Iran zdecydował o zamknięciu w Teheranie dwóch placówek niemieckiej szkoły językowej - Instytutu Języka Niemieckiego w Teheranie. Jak poinformowała irańska agencja Mizan, "nielegalne centrum naruszało prawo Iranu, dopuściło się nielegalnych działań i poważnych naruszeń finansowych". "Nie ma na nie żadnego uzasadnienia. Wymiana językowa jest podstawą wzajemnego zrozumienia" - przekazał w oświadczeniu rzecznik niemieckiego MSZ.
Zamknięte "nielegalne centrum" to dwie placówki niemieckiej szkoły językowej - Instytutu Języka Niemieckiego w Teheranie (DSIT) - podała agencja dpa.
Irański portal Noor News, powiązany z władzami kraju, zinterpretował likwidację szkoły jako odpowiedź na wcześniejsze zamknięcie przez władze niemieckie Islamskiego Centrum w Hamburgu (IZH), które zostało uznane za jedno z głównych centrów irańskiej propagandy w Europie. Policja - przypomniała dpa - skonfiskowała wówczas zasoby centrum oraz pięciu powiązanych z nim organizacji, uznając, że IZH to "ekstremistyczna organizacja islamistyczna, która realizuje cele sprzeczne z niemiecką ustawą zasadniczą". Zamknięto wtedy również cztery szyickie meczety.
Szefowa niemieckiego resortu spraw wewnętrznych Nancy Faeser oświadczyła wówczas, że IZH "propaguje ustanowienie autorytarnych rządów islamskich i jako bezpośredni przedstawiciel władz Iranu szerzy w Niemczech ideologię tzw. rewolucji islamskiej w agresywny i bojowy sposób". Hamburski Urząd Ochrony Konstytucji (kontrwywiad) monitorował działalność IZH od początku lat 90.
Reakcja niemieckiego MSZ
Niemieckie MSZ wezwało ambasadora Iranu i zażądało od władz w Teheranie natychmiastowego zezwolenia na wznowienie nauczania języka niemieckiego - przekazał resort. "Potępiamy działania irańskich władz bezpieczeństwa wymierzone w DSIT. Nie ma na nie żadnego uzasadnienia. Wymiana językowa jest podstawą wzajemnego zrozumienia" — podkreślił w oświadczeniu rzecznik ministerstwa.

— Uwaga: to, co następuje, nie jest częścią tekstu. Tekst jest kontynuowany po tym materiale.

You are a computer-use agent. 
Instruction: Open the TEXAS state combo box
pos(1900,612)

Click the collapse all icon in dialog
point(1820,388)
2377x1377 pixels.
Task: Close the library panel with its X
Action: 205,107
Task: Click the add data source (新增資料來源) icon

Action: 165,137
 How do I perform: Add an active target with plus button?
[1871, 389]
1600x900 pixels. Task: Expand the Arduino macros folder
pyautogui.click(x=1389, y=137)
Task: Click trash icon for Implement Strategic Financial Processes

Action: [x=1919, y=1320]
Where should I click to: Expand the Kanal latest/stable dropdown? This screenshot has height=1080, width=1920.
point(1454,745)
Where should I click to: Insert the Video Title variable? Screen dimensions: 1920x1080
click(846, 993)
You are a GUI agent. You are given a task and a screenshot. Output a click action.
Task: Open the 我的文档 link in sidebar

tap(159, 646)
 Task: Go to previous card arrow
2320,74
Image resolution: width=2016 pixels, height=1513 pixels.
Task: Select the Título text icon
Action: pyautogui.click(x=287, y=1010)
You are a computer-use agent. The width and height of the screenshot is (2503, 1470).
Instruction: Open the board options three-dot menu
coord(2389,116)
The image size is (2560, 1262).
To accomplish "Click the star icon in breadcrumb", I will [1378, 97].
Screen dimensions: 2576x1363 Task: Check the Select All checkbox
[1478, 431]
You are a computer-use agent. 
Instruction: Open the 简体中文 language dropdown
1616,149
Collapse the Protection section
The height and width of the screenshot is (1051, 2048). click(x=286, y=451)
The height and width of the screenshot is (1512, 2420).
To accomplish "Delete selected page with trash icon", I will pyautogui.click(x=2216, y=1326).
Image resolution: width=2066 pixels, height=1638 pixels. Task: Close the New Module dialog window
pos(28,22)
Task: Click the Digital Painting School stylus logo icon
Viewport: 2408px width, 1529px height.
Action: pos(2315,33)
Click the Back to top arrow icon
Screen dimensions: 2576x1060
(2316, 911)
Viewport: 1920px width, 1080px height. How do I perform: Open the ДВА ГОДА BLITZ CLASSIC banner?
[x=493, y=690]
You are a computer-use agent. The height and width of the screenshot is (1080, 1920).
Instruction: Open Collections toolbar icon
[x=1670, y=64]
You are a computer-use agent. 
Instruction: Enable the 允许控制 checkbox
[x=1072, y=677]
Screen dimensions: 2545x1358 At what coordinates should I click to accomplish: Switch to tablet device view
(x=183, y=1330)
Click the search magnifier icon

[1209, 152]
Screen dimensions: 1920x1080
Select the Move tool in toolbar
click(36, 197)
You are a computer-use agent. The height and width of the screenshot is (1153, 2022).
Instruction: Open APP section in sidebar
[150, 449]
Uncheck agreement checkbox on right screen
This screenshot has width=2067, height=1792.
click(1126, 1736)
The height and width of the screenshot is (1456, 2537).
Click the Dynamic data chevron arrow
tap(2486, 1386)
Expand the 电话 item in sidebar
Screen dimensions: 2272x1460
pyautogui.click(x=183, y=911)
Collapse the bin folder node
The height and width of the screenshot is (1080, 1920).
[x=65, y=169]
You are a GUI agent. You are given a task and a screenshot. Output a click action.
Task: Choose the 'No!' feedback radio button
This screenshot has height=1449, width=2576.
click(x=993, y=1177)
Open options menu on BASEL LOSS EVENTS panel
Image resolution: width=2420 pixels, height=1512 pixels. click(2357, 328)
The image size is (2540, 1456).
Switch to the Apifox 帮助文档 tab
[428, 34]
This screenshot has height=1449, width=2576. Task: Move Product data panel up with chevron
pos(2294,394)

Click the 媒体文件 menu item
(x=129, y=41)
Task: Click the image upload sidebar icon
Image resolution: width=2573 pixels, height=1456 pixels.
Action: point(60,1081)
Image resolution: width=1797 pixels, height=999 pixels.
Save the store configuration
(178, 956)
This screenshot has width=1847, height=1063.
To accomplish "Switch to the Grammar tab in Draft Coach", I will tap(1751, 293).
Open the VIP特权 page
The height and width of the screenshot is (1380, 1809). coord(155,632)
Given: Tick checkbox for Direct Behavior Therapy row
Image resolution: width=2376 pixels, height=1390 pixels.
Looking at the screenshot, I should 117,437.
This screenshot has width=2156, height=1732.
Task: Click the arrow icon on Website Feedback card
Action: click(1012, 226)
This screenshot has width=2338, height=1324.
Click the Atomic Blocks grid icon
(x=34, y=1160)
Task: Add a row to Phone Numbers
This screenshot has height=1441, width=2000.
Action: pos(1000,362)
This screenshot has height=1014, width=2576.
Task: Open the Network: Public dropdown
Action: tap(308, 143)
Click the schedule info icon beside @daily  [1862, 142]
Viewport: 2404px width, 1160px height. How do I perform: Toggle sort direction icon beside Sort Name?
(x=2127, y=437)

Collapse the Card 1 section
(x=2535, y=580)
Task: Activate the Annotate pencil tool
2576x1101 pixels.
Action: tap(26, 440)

W ostatnich latach kilkakrotnie dochodziło do silnych napięć pomiędzy oboma państwami. Kilku obywateli Niemiec, z których niektórzy posiadali również irańskie obywatelstwo, zostało uwięzionych podczas pobytu w Iranie, przy czym najczęściej zarzucono im szpiegostwo. Krytycy twierdzą, że Teheran zatrzymuje cudzoziemców jako politycznych zakładników, któremu to zarzutowi Iran zaprzecza.